[Assigned task] Look through the records below and copy each line that includes the word "resolution".

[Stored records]
————————

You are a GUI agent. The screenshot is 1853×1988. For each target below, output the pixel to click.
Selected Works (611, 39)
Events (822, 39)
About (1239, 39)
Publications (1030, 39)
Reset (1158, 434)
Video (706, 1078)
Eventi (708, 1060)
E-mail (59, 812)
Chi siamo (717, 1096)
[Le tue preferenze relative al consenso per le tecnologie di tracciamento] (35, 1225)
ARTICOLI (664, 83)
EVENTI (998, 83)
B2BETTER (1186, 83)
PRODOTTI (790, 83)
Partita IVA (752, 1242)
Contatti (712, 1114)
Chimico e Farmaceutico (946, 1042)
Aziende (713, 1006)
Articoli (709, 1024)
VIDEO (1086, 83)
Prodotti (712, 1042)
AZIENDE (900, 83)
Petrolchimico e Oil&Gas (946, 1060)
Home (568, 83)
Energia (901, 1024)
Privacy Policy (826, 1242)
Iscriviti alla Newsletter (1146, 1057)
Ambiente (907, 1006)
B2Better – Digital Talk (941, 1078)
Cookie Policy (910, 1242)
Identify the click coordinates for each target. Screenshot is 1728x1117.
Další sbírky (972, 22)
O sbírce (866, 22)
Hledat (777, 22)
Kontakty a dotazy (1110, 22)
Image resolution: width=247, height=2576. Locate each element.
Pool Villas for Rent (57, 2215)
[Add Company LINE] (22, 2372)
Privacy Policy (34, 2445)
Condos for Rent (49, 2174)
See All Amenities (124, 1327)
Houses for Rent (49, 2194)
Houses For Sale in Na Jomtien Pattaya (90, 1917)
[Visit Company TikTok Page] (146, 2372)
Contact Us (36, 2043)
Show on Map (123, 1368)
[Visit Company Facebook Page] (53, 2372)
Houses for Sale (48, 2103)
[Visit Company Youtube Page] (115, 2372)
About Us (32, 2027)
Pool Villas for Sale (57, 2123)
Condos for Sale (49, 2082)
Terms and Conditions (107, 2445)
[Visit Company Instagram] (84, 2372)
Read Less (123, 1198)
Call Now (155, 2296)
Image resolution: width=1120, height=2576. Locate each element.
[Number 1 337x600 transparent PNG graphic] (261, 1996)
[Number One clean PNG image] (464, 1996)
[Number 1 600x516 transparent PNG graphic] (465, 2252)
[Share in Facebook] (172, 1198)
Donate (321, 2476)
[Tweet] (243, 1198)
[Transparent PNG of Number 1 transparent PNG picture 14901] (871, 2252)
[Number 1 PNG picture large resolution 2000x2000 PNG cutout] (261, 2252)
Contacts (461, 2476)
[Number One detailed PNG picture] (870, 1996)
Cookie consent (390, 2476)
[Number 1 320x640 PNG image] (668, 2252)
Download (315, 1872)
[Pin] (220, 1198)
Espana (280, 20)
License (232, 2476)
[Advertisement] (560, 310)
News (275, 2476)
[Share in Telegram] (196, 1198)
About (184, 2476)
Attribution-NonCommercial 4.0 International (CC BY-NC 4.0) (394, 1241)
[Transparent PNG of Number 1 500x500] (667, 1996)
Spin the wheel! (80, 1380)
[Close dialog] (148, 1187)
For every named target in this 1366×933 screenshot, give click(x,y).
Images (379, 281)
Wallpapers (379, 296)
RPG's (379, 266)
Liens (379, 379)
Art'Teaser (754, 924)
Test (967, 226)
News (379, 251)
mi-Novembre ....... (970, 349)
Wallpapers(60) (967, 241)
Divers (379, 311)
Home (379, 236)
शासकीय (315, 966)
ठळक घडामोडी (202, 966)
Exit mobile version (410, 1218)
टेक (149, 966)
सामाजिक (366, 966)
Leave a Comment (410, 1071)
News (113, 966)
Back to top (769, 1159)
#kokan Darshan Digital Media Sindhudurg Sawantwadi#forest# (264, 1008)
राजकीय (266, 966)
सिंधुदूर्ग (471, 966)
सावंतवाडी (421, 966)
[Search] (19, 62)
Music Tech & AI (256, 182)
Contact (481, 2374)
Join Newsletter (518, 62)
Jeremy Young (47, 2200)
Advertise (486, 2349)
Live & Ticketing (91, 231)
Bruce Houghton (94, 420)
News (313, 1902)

————————

[Solution]
Image resolution: width=247, height=2576. Locate each element.
Image resolution: width=1120, height=2576. Locate each element.
[Number 1 PNG picture large resolution 2000x2000 PNG cutout] (261, 2252)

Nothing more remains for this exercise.